How to expect the unexpected

That’s not as contradictory as it sounds

If there was one lesson we took from my wife’s conference and event management business was that no matter how thorough we were, in every conference or event there was that unexpected occurrence. Something completely unplanned coming out of nowhere that had to be handled, usually in a very short timeframe.

Sometimes such occurrences were not particularly important but others were critical, like the confirmed speaker who disappeared, not even arriving in town let alone at the conference, or the time the sound technician went AWOL on Day 2, with one of the country’s leading politicians due to open proceedings for that day.

Then there was the emergency call we got from an interstate conference organiser the morning their conference registrations were scheduled to open. One of their staff, the one with all the pre-printed delegate registrations, had neglected to tell his management before he got on a plane to fly to Darwin that he had a fear of flying. When he fled the plane he did so with all the registrations and ticket print outs.

So how do you successfully handle the unexpected? There will be times when you are caught off-guard.

Small business does not have the expensive high-tech options the military have. They can afford to spend money on very expensive simulators to practice all sorts of scenarios. The military simulation and virtual training market reached $8.4 billion in 2009; a market that is expected to grow.

Small business does have alternatives that cost a lot less than a simulator. Three tools can help:

1. Contingency planning - Brainstorm all the possible things that could go wrong in your market and in your business. Can you feel a matrix coming on? Matrices are always a good tool to sort out what is important and what is less important.
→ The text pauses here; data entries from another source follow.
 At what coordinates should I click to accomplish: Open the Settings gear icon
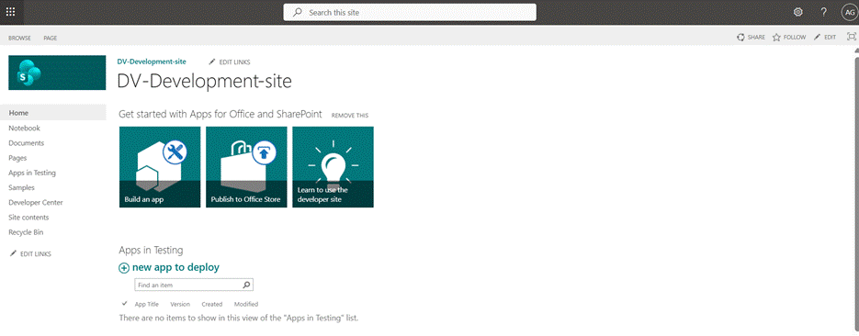pos(798,12)
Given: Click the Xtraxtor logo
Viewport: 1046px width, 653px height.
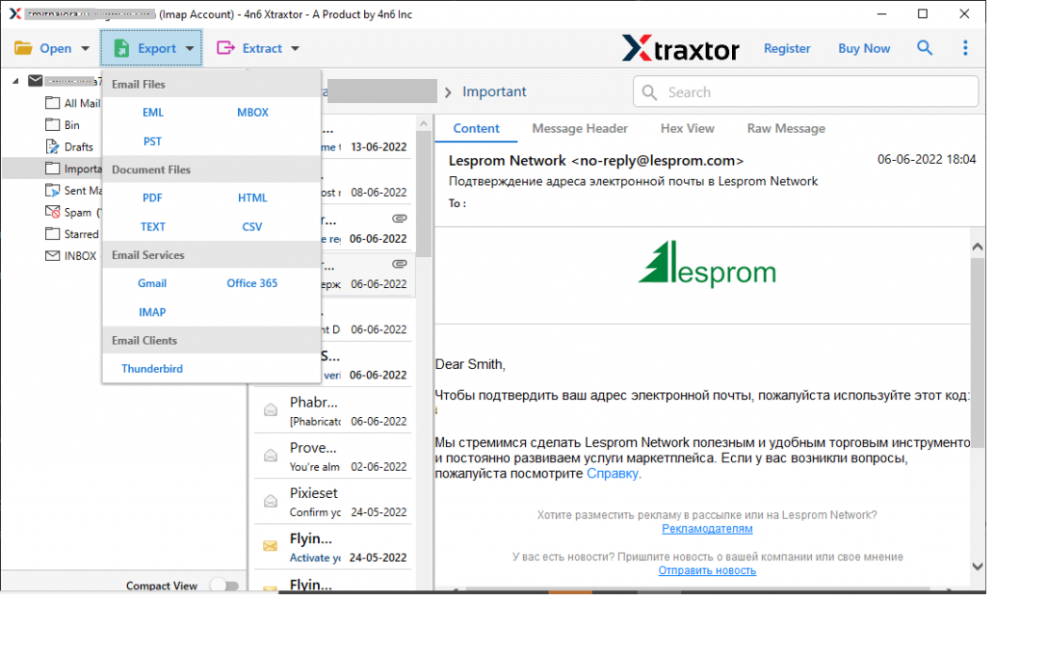Looking at the screenshot, I should click(x=681, y=47).
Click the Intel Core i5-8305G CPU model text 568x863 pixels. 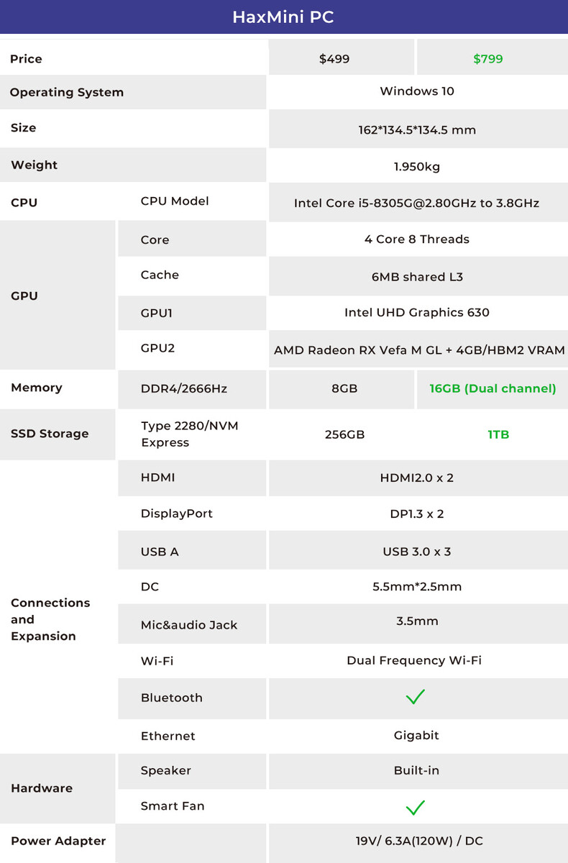416,203
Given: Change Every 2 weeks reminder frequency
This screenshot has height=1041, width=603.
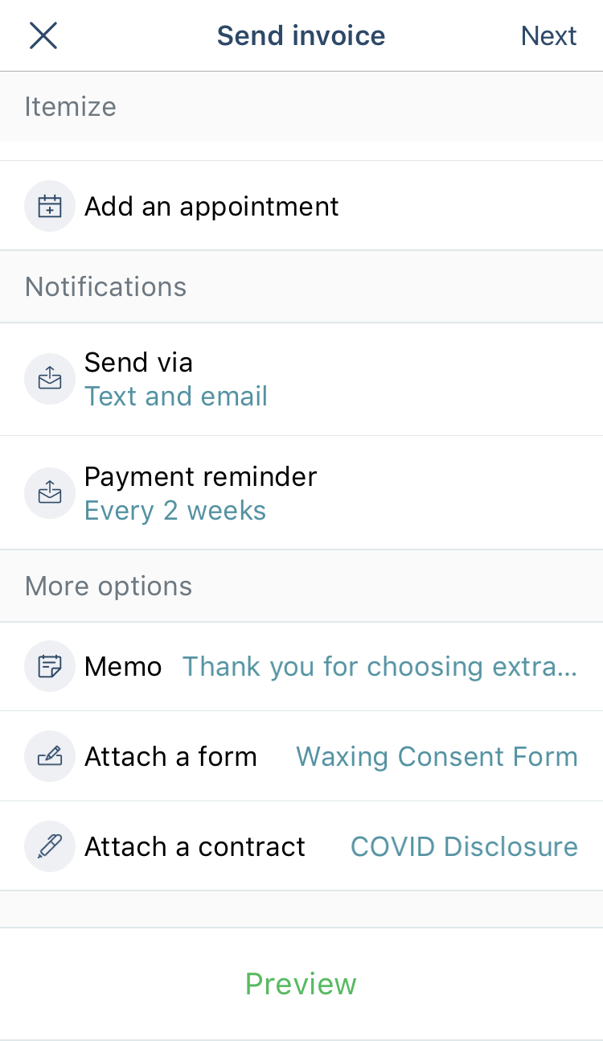Looking at the screenshot, I should tap(175, 510).
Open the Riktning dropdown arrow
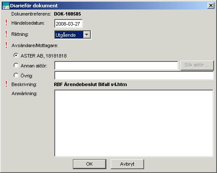 87,35
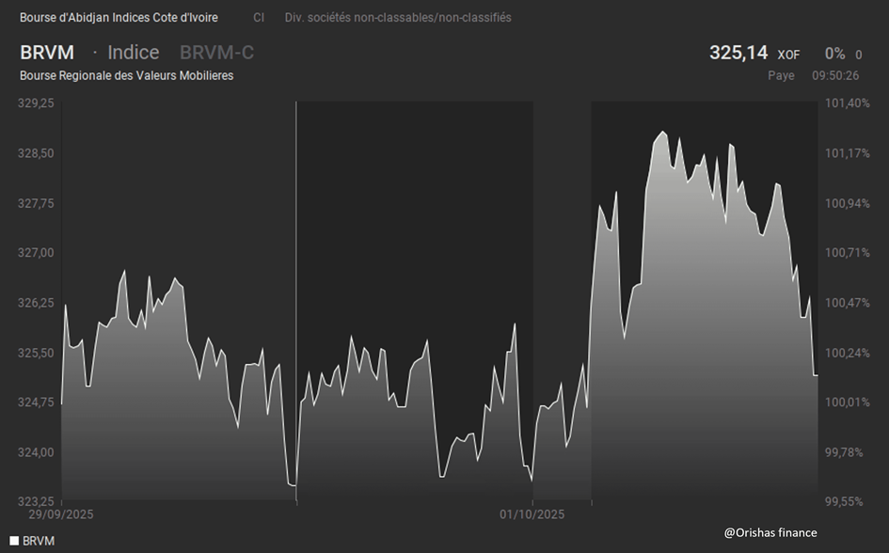Click the 0% change indicator
889x553 pixels.
[834, 54]
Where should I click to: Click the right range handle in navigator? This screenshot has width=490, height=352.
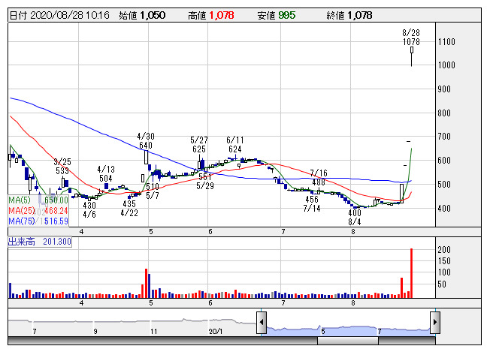click(434, 323)
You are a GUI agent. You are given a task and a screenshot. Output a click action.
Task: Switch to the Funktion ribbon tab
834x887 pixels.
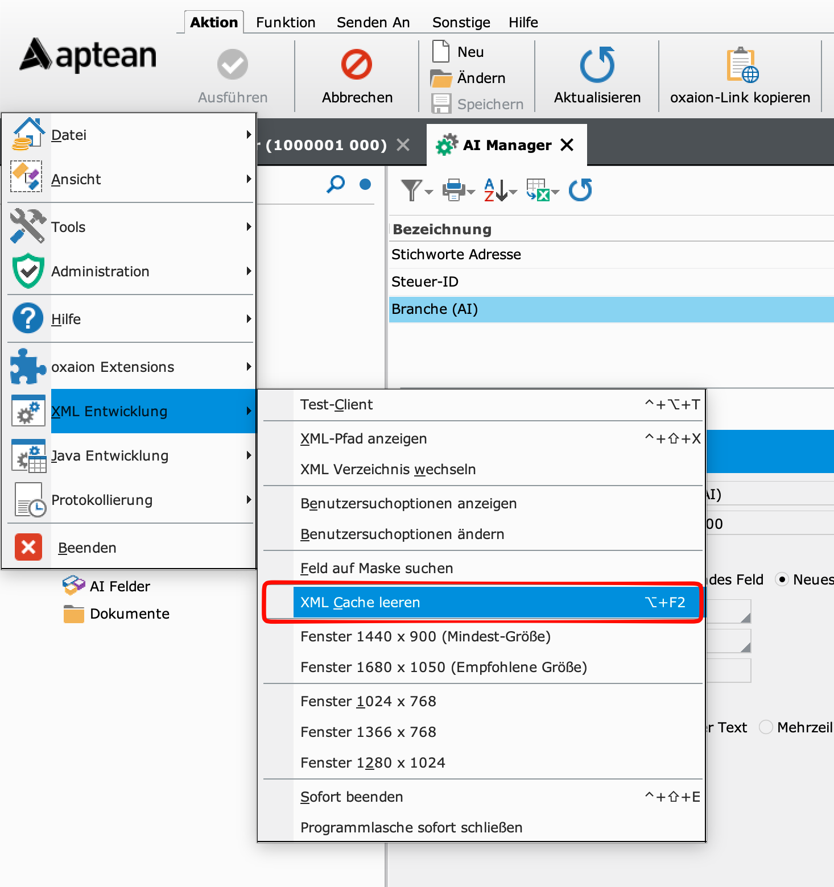(286, 22)
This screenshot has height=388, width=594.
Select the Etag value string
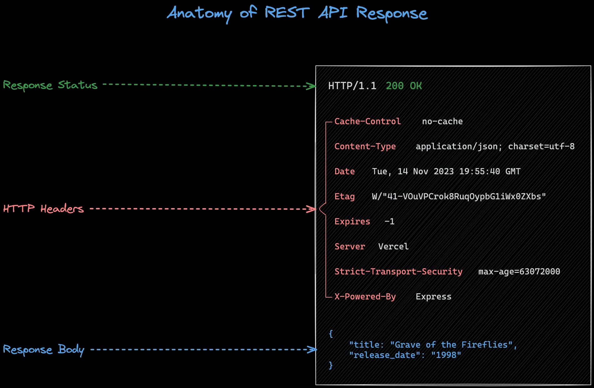459,197
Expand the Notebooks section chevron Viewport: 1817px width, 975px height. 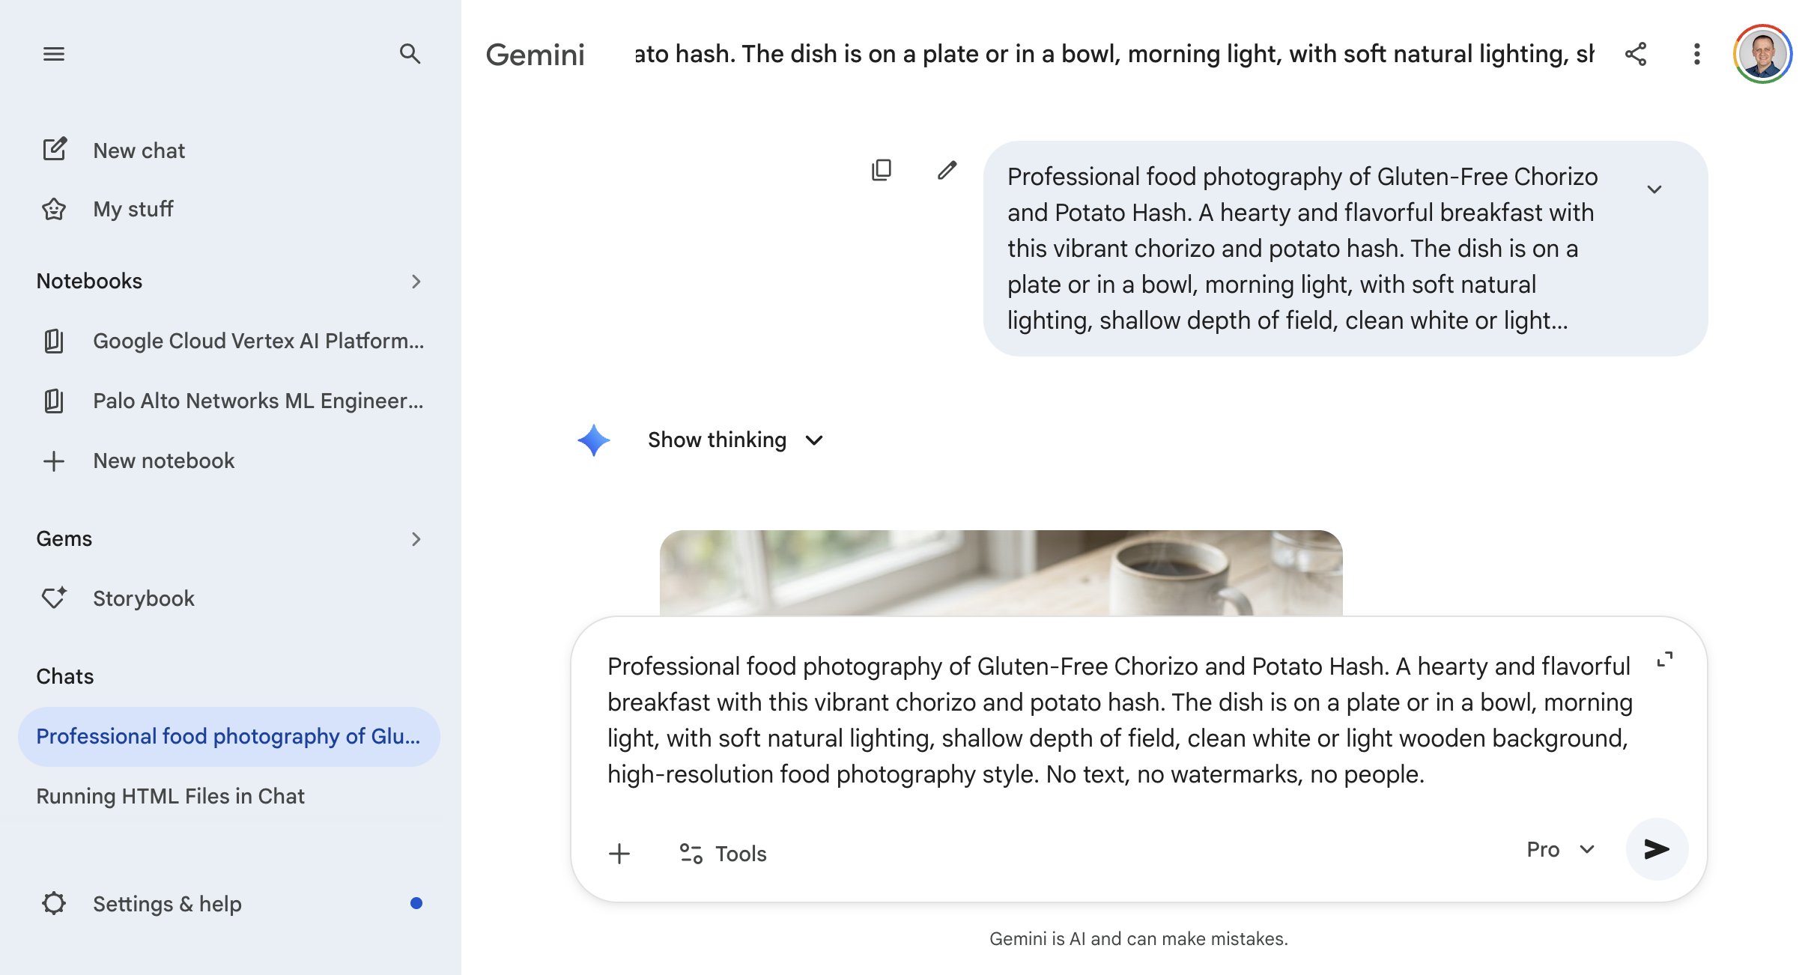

Likelihood and consequences are the vertical and horizontal arms of your matrix, from Low to High/Significant. What must be considered and planned for are those contingencies which have HIGH likelihood of occurrence and SIGNIFICANT consequences.

2. SWOT analysis is another tool to use. If you use SWOT properly in your planning you will be looking to see how your Strengths can be used to take advantage of the Opportunities you have, or how to overcome the Weaknesses you have if you are to take advantage of those Opportunities.

It is the final sector in the SWOT quadrant that must be considered in this context; what happens when your Weaknesses get in the road on an on-coming Threat? What will you do in that situation?

3. What-if analysis can be used to evaluate the financial impact of changes in your business. Spreadsheets are the tool to be used here. What is the impact of a 5%, 10%, 15% fall in sales for example? What happens to your Gross Profit margin in a discounting war? What happens if both occur together? What happens if there is a blow-out in expenses?

The benefit of expecting the unexpected is that you can plan for that eventuality and having planned for it, prevent the occurrence or be in a much stronger position to successfully handle it. So expecting the unexpected is not so contradictory after all.